Work instruction >> Please count the lines in the material below that include "item". Reply with the number alone.

Information shown >>
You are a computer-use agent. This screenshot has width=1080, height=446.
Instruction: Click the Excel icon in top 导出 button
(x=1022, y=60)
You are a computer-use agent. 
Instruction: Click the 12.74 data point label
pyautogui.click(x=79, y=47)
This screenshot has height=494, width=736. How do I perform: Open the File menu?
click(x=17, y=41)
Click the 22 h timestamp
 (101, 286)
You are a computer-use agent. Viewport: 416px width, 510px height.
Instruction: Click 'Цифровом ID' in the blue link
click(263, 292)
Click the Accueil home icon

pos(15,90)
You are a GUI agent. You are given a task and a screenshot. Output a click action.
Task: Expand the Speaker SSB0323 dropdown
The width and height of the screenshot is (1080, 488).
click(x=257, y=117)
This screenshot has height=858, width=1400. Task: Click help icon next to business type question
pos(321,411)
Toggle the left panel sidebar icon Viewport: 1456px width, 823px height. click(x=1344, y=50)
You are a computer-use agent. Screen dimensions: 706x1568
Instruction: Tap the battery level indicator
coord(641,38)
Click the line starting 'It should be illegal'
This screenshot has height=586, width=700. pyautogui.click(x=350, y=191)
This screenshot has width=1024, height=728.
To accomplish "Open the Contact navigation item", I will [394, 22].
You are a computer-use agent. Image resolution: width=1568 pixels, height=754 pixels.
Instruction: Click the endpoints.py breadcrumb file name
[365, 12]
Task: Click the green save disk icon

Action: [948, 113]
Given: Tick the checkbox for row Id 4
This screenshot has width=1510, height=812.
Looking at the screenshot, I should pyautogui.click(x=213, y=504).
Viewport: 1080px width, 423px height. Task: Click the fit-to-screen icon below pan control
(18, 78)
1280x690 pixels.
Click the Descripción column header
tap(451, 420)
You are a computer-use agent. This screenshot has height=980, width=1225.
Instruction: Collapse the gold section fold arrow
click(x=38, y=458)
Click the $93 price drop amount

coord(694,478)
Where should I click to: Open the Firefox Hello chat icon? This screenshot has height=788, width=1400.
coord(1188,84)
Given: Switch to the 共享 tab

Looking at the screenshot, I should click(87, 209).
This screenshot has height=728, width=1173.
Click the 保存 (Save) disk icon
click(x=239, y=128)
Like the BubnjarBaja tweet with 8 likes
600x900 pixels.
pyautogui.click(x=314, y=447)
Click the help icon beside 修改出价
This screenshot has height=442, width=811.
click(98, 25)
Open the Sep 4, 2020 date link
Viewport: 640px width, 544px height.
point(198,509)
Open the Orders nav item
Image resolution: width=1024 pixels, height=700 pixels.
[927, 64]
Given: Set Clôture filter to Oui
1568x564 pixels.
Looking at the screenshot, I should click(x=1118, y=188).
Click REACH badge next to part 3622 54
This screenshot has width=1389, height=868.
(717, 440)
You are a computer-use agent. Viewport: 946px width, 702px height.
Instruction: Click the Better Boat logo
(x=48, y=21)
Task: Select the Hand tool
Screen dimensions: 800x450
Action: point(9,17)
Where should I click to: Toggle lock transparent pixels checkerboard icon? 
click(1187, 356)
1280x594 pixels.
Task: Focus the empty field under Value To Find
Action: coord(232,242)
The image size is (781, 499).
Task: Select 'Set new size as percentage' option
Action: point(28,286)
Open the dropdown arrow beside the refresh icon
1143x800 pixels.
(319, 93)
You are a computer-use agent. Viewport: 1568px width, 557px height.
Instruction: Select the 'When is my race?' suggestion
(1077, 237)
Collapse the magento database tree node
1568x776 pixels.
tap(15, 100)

Reply >> 2